This morning, I tinkered a bit with my pro-football preseason team strength survey data from 2013 and 2014 to see what other simple things I might do to improve the accuracy of forecasts derived from future versions of them.
My first idea is to go beyond a generic estimate of home-field advantage—about 3 points, according to my and everyone else’s estimates—with team-specific versions of that quantity. The intuition is that some venues confer a bigger advantage than others. For example, I would guess that Denver enjoys a bigger home-field edge than most teams because their stadium is at high altitude. The Broncos live there, so they’re used to it, but visiting teams have to adapt, and that process supposedly takes about a day for every 1,000 feet over 3,000. Some venues are louder than others, and that noise is often dialed up when visiting teams would prefer some quiet. And so on.
To explore this idea, I’m using a simple hierarchical linear model to estimate team-specific intercepts after taking preseason estimates of relative team strength into account. The line of R code used to estimate the model requires the lme4 package and looks like this:
mod1 <- lmer(score.raw ~ wiki.diff + (1 | home_team), results)
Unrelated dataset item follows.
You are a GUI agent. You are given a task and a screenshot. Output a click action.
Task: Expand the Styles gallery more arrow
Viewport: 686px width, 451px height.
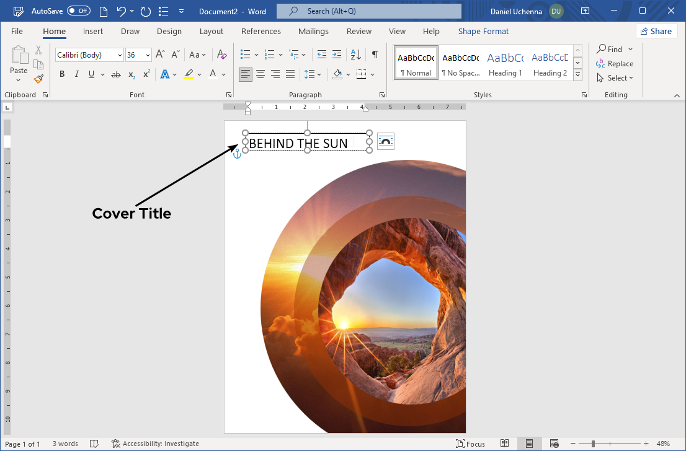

score.raw = home_score - visitor_score
wiki.diff = home_wiki - visitor_wiki
Those wiki vectors are the team strength scores estimated from preseason pairwise wiki surveys. The ‘results’ data frame includes scores for all regular and postseason games from those two years so far, courtesy of devstopfix’s NFL results repository on GitHub (here). Because the net game and strength scores are both ordered home to visitor, we can read those random intercepts for each home team as estimates of team-specific home advantage. There are probably other sources of team-specific bias in my data, so those estimates are going to be pretty noisy, because I think it’s a reasonable starting point.
My initial results are shown in the plot below, which I get with these two lines of code, the second of which requires the lattice package:
ha1 <- ranef(mod1, condVar=TRUE)
Bear in mind that the generic (fixed) intercept is 2.7, so the estimated home-field advantage for each team is what’s shown in the plot plus that number. For example, these estimates imply that my Ravens enjoy a net advantage of about 3 points when they play in Baltimore, while their division-rival Bengals are closer to 6.
In light of DeflateGate, I guess I shouldn’t be surprised to see the Pats at the top of the chart, almost a whole point higher than the second-highest team. Maybe their insanely home low fumble rate has something to do with it.* I’m also heartened to see relatively high estimates for Denver, given the intuition that started this exercise, and Seattle, which I’ve heard said enjoys an unusually large home-field edge. At the same time, I honestly don’t know what to make of the exceptionally low estimates for DC and Jacksonville, who appear from these estimates to suffer a net home-field disadvantage. That strikes me as odd and undercuts my confidence in the results.
In any case, that’s how far my tinkering took me today. If I get really bored motivated, I might try re-estimating the model with just the 2013 data and then running the 2014 preseason survey scores through that model to generate “forecasts” that I can compare to the ones I got from the simple linear model with just the generic intercept (here). The point of the exercise was to try to get more accurate forecasts from simple models, and the only way to test that is to do it. I’m also trying to decide if I need to cross these team-specific effects with season-specific effects to try to control for differences across years in the biases in the wiki survey results when estimating these team-specific intercepts. But I’m not there yet.
* After I published this post, Michael Lopez helpfully pointed me toward a better take on the Patriots’ fumble rate (here), and Mo Patel observed that teams manage their own footballs on the road, too, so that particular tweak—if it really happened—wouldn’t have a home-field-specific effect.